Есть, правда, известная зарисовка-анекдот (в русскоязычной литературе пущенная, кажется, Алдановым): придя в себя за полчаса до смерти, Пруст требует рукопись — чтобы по свежим впечатлениям от собственной агонии подправить сцену смерти Бергота. Но даже необязательно верить конкретно этому рассказу, чтобы почувствовать, насколько непохожа была работа над "Поисками утраченного времени" на пассивно-созерцательное удовольствие. Дело даже не в болезни и не в вечном страхе не успеть, который преследовал Пруста в последние годы — и все равно он правил и правил, переделывая целые эпизоды уже даже не машинописи, а в гранках. Это не упоение воспоминаниями, а куда более созидательный труд, хотя и каторжный, требующий, во всяком случае, невероятной настойчивости и редкого напряжения — при нелинейной структуре "Поисков", работая над каждым эпизодом, приходилось, надо думать, держать в уме всю эпопею целиком, соотнося с общей композицией любое исправление, потому что все в ней сложно взаимосвязано, это не классическая структура старозаветного романного повествования, где все куда более дискретно. Ну где же здесь вялый, бесхребетный неврастеник? И где же эстет-сноб-декадент? Образцово-показательный декадентский роман, "Наоборот" Гюисманса, вышел меньше чем за тридцать лет до первого тома "Поисков" — но в смысле художественных возможностей сравнивать Гюисманса с Прустом — примерно то же, что сравнивать Парацельса с современной микробиологией: это уже совсем, совсем другая литература.
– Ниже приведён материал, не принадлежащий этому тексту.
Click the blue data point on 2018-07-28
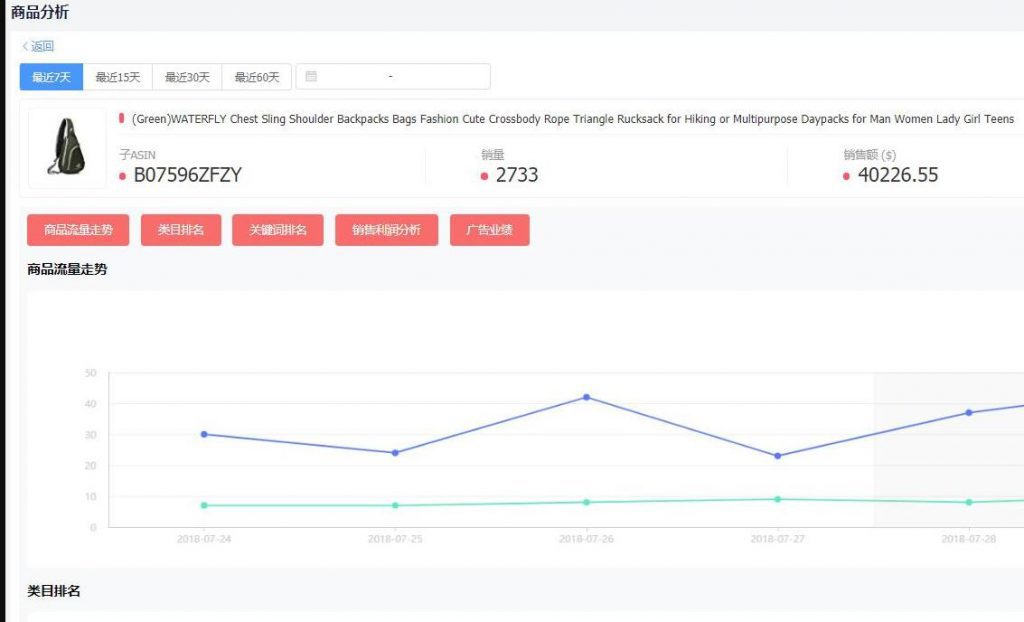tap(969, 412)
Никакой формалистической тяги "писать красиво" или "писать сложно" у Пруста тоже нет и в помине; он стилист не больше, чем его любимый Толстой, и эти безразмерные периоды с перегруженным синтаксисом ему нужны потому, что только так — не ставя точку и умножая скобки и придаточные предложения — получается адекватнее передать тонкую механику чувств и ощущений.
Победа над временем и смертью, спасение индивидуального душевного опыта, причем не в затхлой мемуарной витрине, а целостно, в живом и чувствующем мире,— вот во что целятся все эти извивы и нюансы, не больше и не меньше. В частностях мир Пруста демонстративно, почти вызывающе субъективен (подчас кажется, что протагонист убежден, будто вся европейская культура с ее соборами, живописцами и писателями существовала лишь для того, чтобы помочь ему разбираться путем сравнений и случайных ассоциаций с мимолетностями собственного приватного бытия), но получается так, что, в общем-то, он и тотален, и совершенно универсален. Нет такого явления, на которое невозможно посмотреть глазами Пруста, и нет такого человека, который не встретит на страницах "Поисков..." фразы, наблюдения, оборота мысли, которые бы казались скроенными словно по мерке его собственного, индивидуального опыта. Но в конце концов ткань "Поисков" оказывается подобием гигантской медленно извивающейся ленты Мебиуса. Только на последних страницах "Обретенного времени" понимаешь, к чему на самом деле вели эти сотни страниц,— но этот финал заставляет читателя мысленно вернуться назад, к первым страницам "В сторону Свана", к коротенькой и обманчиво наивной фразе: "Давно уже я стал ложиться рано".